Responding to Copyright Office Refusals
Although copyright registration is “not a condition of copyright protection” (17 U.S.C.A. § 408), it provides significant advantages to the copyright holder. A registration creates a public record of a copyright claim and comes with additional statutory benefits, including establishing prima facie evidence of copyright validity and allowing the recovery of statutory damages and attorneys’ fees for infringement. Critically, copyright registration (or refusal) is necessary before an action for infringement may be filed in court.
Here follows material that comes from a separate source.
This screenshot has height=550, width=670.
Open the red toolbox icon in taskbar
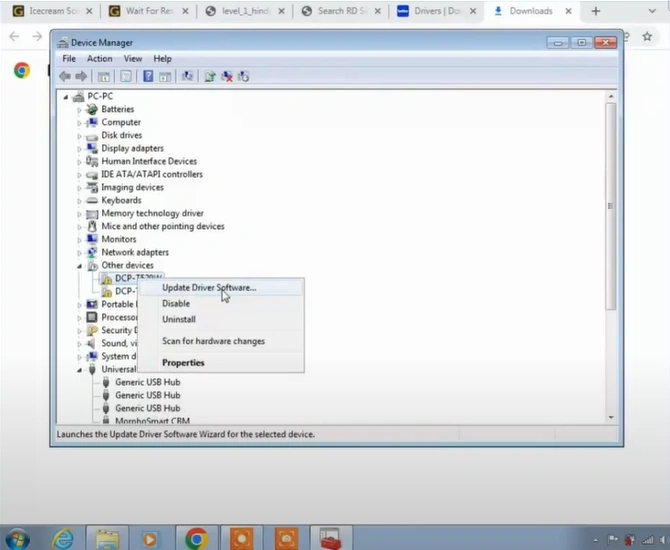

When the Register of Copyrights refuses to register a copyright, the applicant will receive a notification in writing outlining the reasons for refusal. In the event the disappointed applicant disagrees with the Register’s refusal, there are a few avenues to pursue.
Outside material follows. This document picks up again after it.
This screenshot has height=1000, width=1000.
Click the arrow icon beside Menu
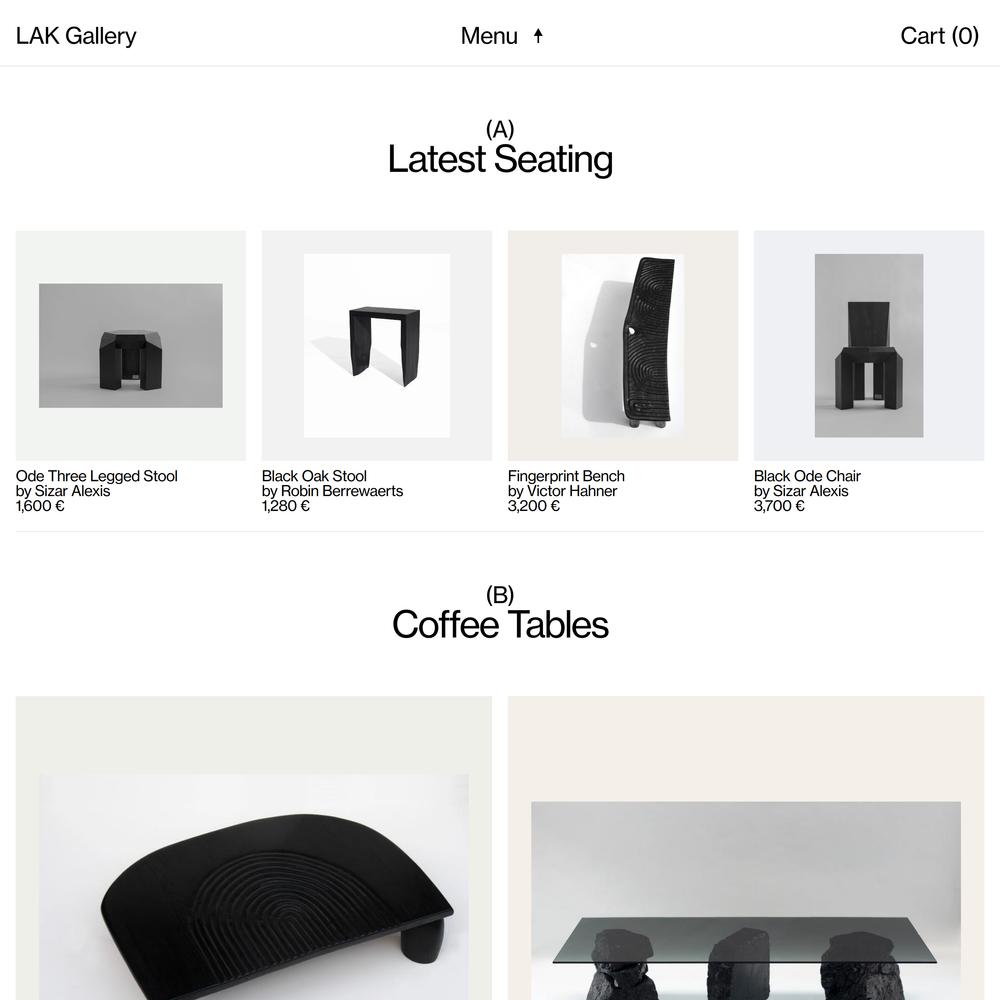pos(538,36)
- Request Reconsideration. The Copyright Office provides an internal formal appeal process. Within three months of the date of the refusal (and for an additional fee), the applicant may file a written “First Request for Reconsideration” with additional legal arguments or supplementary information that support the applicant’s position. A Copyright Office staff attorney who did not participate in the initial examination of the claim will then review the First Request for Reconsideration and – within four months – issue a response either registering the work or upholding the refusal. If the refusal is upheld, within three months, the applicant may again pay an additional fee and file a further “Second Request for Reconsideration” to be reviewed by the Copyright Office’s Review Board.
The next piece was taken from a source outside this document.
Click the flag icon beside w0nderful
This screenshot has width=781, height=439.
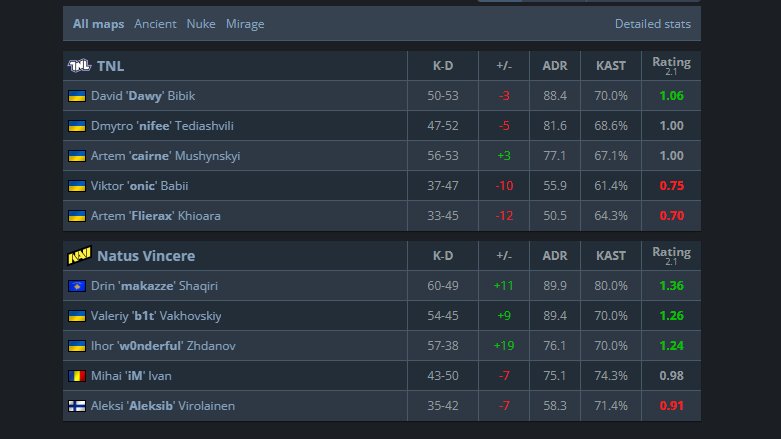point(76,346)

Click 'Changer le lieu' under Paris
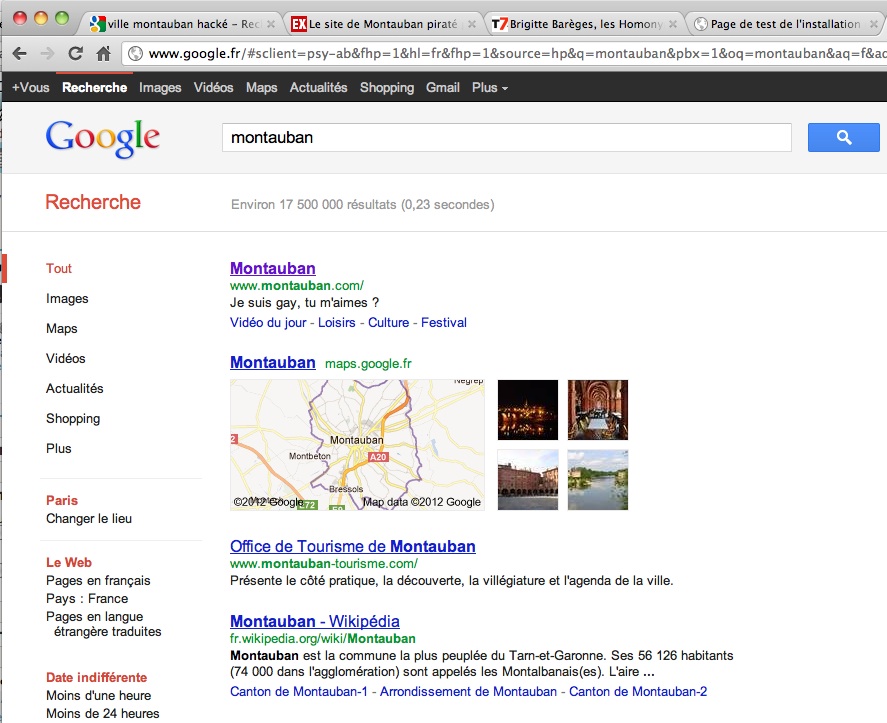tap(89, 519)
- File Suit Under the APA. A decision issued by the Review Board in response to a Second Request for Reconsideration constitutes the final agency action, meaning the applicant may subsequently appeal that decision under the Administrative Procedure Act (“APA”). Within 60 days of the Review Board’s refusal, the applicant may institute an action against the Register of Copyrights in federal district court to compel registration. However, the court’s review of the Copyright Office’s decision is under the deferential, “abuse of discretion” standard, thus affording the Office’s decision substantial weight.
- File Suit Under Section 411(a) of the Copyright Act. In the alternative, the applicant can simply accept the Copyright Office’s initial refusal and forego any appeal(s). If the Register refuses registration for any reason other than the failure of the application, deposit, and fee to be received in proper form, the applicant may still bring a subsequent infringement action under (17 U.S.C.A. § 408). In infringement cases, the court will give the Copyright Office’s decision only “some deference” and generally “only to the extent that those interpretations have the power to persuade.” However, where refused copyrights are at issue, the claimant must also provide notice and a copy of the complaint to the Register of Copyrights to allow it to intervene.
Ultimately, the choice between appealing a refusal to register or waiting to institute an infringement action depends on the specific circumstances and the applicant’s goals. Seeking legal advice and thoroughly understanding the implications of each option can help guide the decision-making process.